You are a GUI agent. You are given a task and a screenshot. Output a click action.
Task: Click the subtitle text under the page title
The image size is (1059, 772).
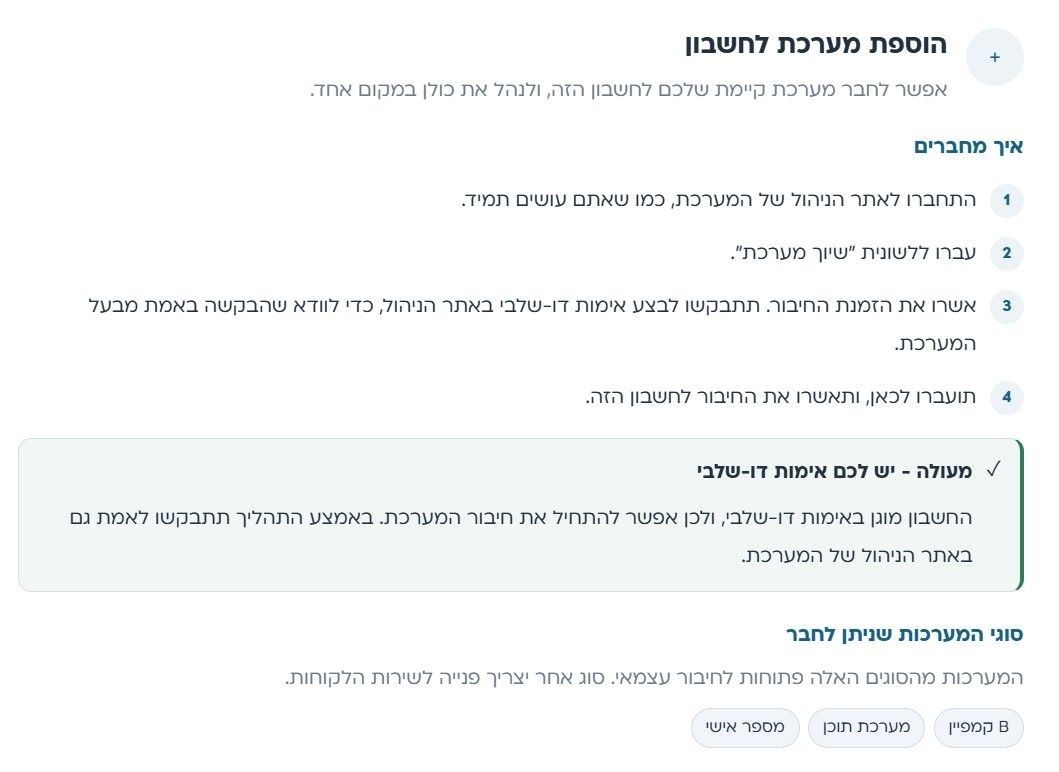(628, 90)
※
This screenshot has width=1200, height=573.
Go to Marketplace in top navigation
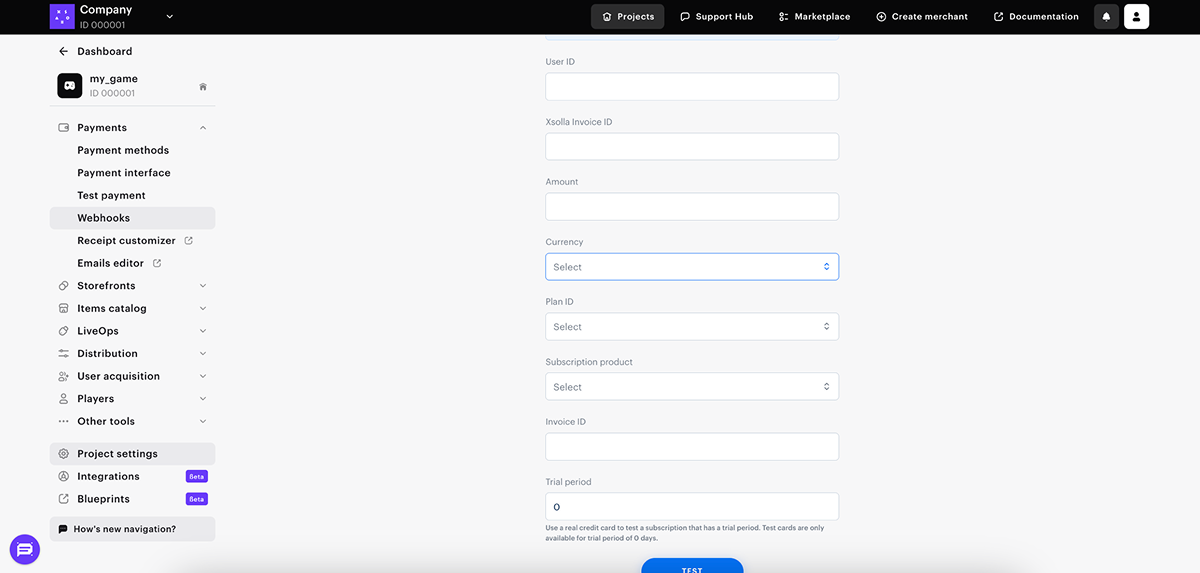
※
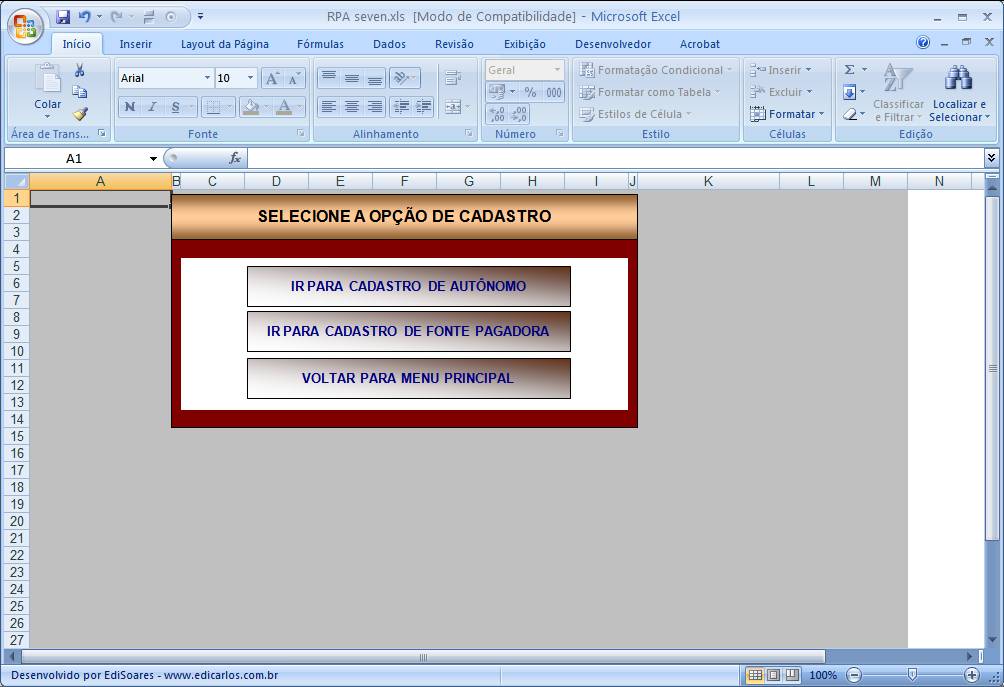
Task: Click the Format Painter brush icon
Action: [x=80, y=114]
※
§ Task to carry out:
If a line in the material contains the word "screenshot", copy that line.

§ Written response:
You are a GUI agent. You are given a task and a screenshot. Output a click action.
This screenshot has width=1200, height=573.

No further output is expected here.